WORK ORDER:
Filter the entries for the word "computer". Copy each line in which it occurs.

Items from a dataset
• • • •
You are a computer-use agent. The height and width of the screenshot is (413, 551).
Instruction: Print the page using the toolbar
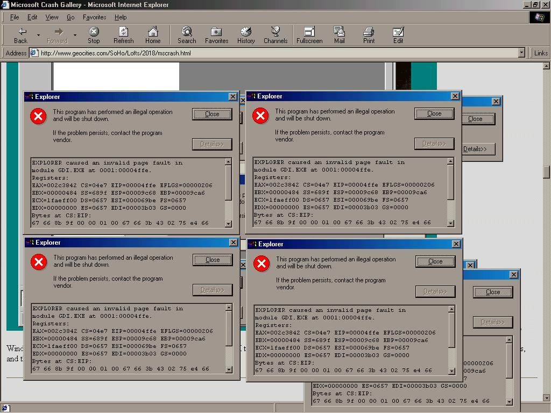(x=369, y=35)
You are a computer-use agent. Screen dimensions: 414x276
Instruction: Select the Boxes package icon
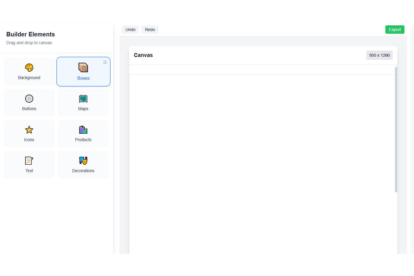click(x=83, y=67)
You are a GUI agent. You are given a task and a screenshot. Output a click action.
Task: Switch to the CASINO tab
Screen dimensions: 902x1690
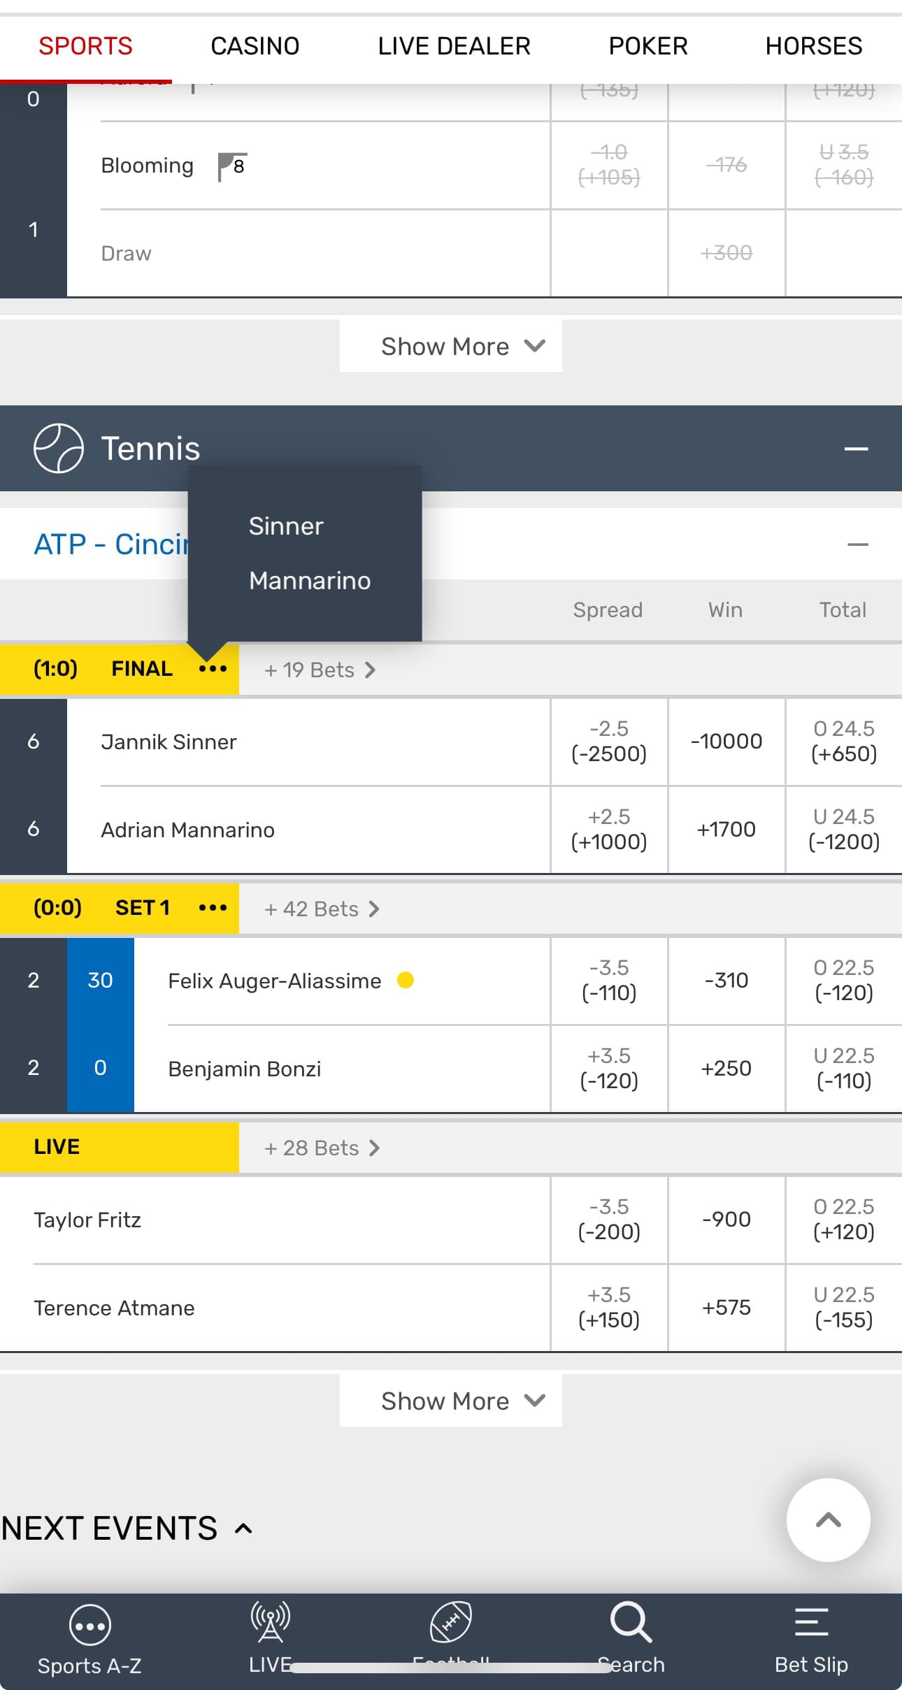255,46
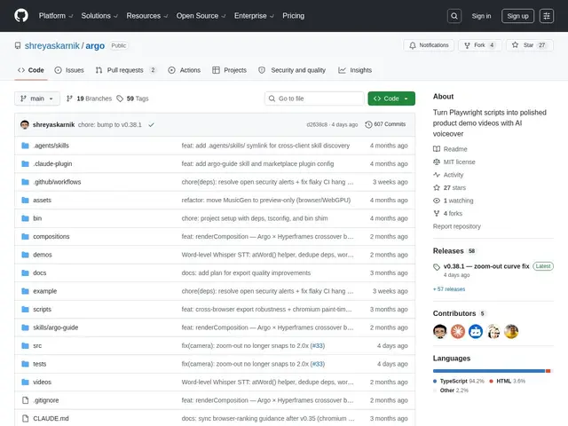Click the green check commit status icon
The width and height of the screenshot is (568, 426).
coord(151,124)
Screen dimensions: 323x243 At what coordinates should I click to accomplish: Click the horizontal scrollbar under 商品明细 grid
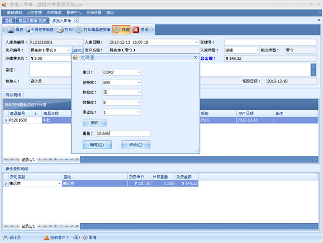[x=199, y=159]
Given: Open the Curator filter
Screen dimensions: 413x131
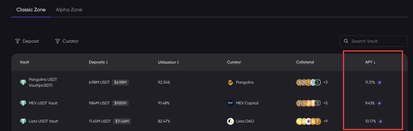Looking at the screenshot, I should click(67, 41).
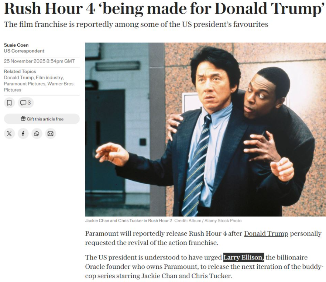Click the Rush Hour 4 headline
Screen dimensions: 326x282
point(164,9)
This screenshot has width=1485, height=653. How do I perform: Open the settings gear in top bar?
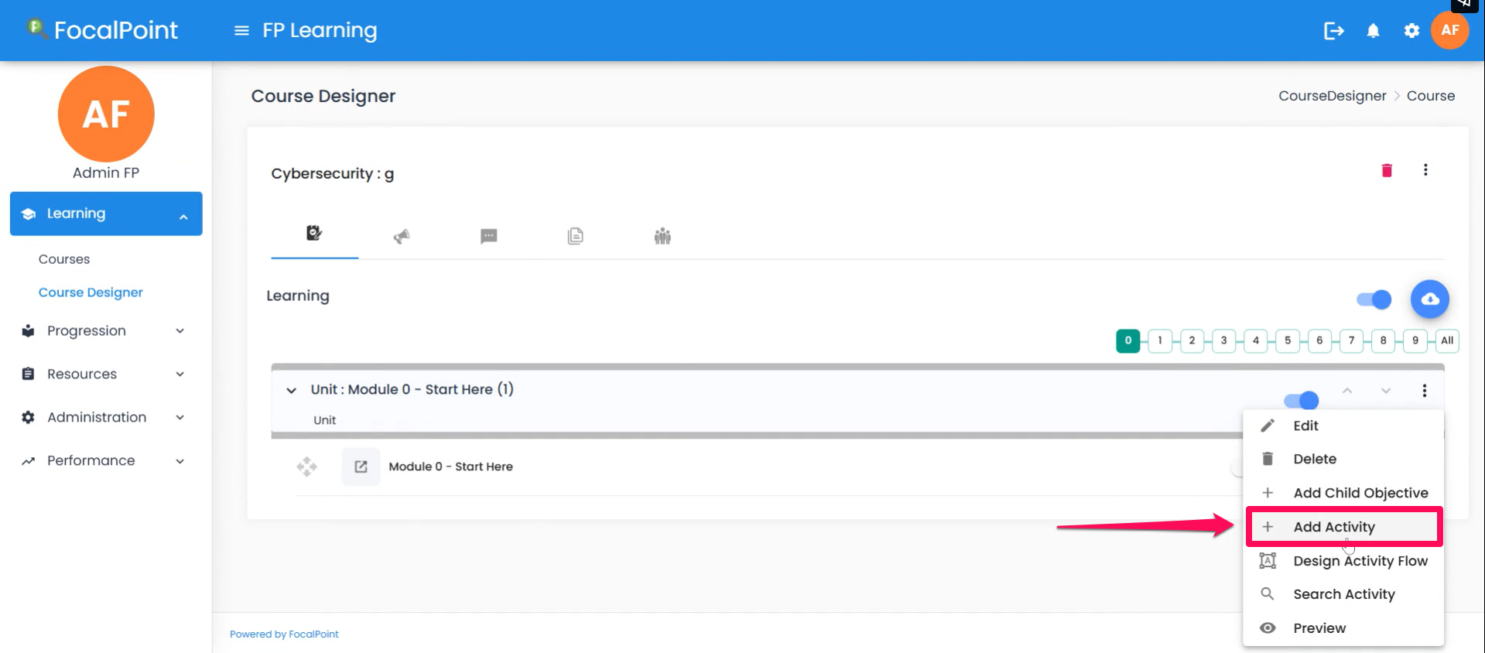tap(1411, 31)
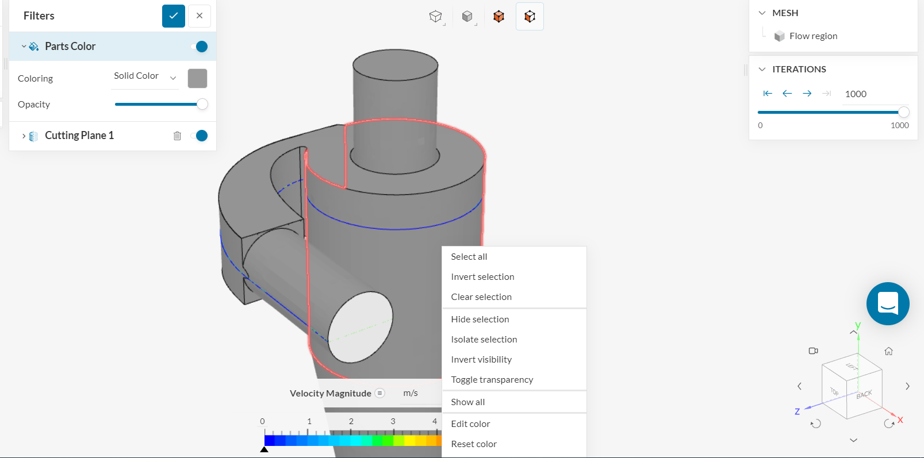
Task: Delete Cutting Plane 1 with trash icon
Action: pyautogui.click(x=177, y=136)
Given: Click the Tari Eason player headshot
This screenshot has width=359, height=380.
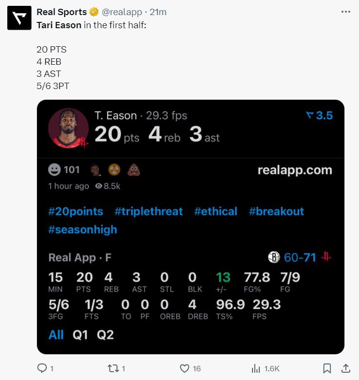Looking at the screenshot, I should tap(69, 128).
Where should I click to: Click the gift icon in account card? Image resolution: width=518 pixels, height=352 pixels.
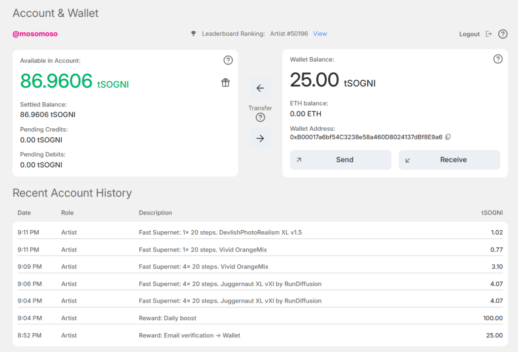tap(226, 83)

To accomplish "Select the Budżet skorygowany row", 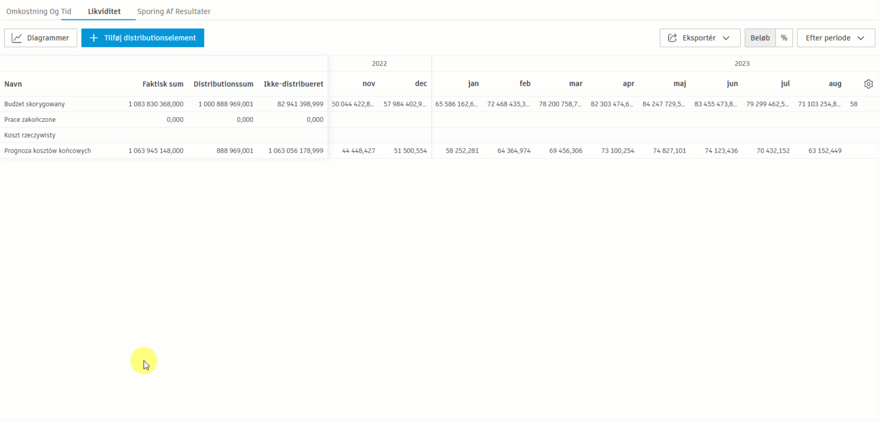I will coord(35,104).
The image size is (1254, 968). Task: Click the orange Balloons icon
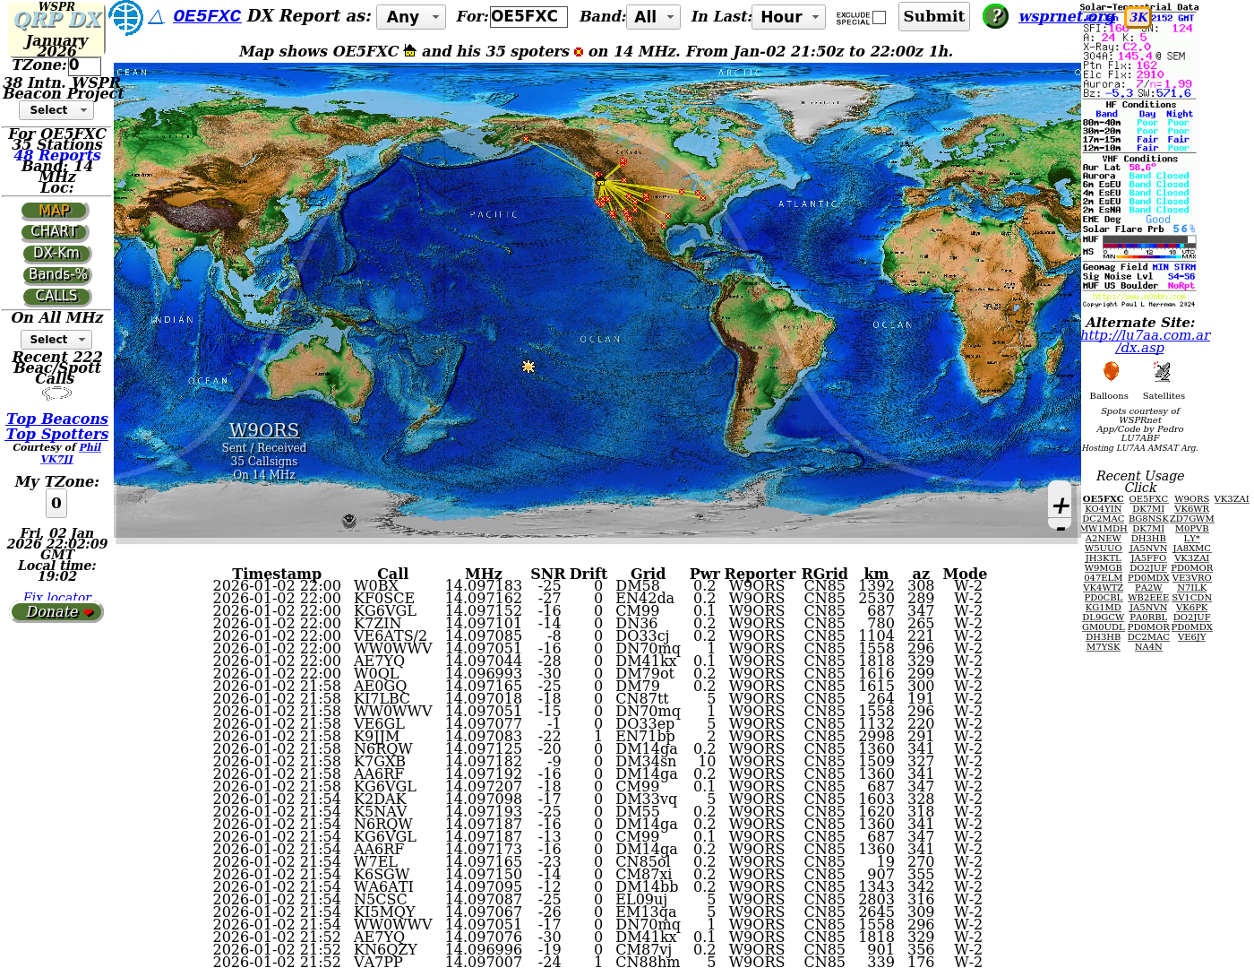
• • • •
EXERCISE ANSWER:
You are a computer-use agent. The height and width of the screenshot is (413, 551).
You are a computer-use agent. Screen dimensions: 414x276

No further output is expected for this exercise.